My Father started- “What noise is that,” (said he.) “It sounds like a loud rapping at the door” – (replied my Mother). “it does indeed.” (cried I.) “I am of your opinion; (said my Father) it certainly does appear to proceed from some uncommon thinking it must be somebody who knocks of admittance.”
“That is another point” (replied he;) “We must not pretend to determine on what motive the person may knock – tho’ that someone does rap at the door, I am partly convinced.”
Here, a 2(n)d tremendous rap interrupted my Father in his speech, and somewhat alarmed my Mother and me…
A third more violent Rap than ever again assaulted our ears. “I am certain there is somebody knocking at the Door.” (said my mother). “I think there must,” (replied my Father) “I fancy the servants are returned;” (said I) “I think I hear Mary going to the Door.” “I am glad of it” (cried my father) “for I long to know who it is.”
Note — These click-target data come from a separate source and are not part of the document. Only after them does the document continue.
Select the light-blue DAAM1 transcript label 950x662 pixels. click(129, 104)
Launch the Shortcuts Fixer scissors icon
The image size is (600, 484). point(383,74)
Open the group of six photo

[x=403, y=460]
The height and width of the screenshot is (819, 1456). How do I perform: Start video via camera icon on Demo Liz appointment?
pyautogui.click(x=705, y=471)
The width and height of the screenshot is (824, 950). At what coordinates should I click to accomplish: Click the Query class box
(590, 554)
I am sorry if the humor of this scene is lost on you, but you have three people making a fuss over three knocks on the door. If they do have servants, like the passage suggests, it isn’t proper that they answer the door themselves. However, the language Austen employs here present impending violence and the fact that Laura and her family are completely ridiculous. Austen is obviously making a parody of the stories of her time. The moral of this story is delivered by Laura’s friend Sophia:
My beloved Laura” (said she to me a few Hours before she died) “take warning from my unhappy End and avoid the imprudent conduct which had occasioned it… Beware of fainting-fits… Though at the time they may be refreshing and agreable [sic] yet beleive me they will in the end, if too often repeated and at improper seasons, prove destructive to your Constitution… My fate will teach you this… I die a Martyr to my greif for the loss of Augustus… One fatal swoon has cost me my Life… Beware of swoons Dear Laura… A frenzy fit is not one quarter so pernicious; it is an exercise to the Body and if not too violent, is I dare say conducive to Health in its consequence – Run mad as often as you chuse; but do not faint -” (93)
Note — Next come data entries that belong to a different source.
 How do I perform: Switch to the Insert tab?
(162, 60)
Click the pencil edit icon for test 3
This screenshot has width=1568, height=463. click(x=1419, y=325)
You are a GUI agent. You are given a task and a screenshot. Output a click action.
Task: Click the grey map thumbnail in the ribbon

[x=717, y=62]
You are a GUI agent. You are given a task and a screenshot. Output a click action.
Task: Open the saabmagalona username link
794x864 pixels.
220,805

In her letters, Jane observes and comments on how ridiculous people within her social circles can be, but in her writing she highlights those aspects of character within the people she knows and of the characters she reads. She would have been reading these stories to her family or they would’ve preformed by her family. Jane’s dialogue style in Three Sisters: A Novel” is easier on the eyes and brain, compared to the dialogue style employed in “Love and Freindship”, but it shows that Jane is playing with form, style, narrative, and dialogue to create a new and more modern style which we see in her novels.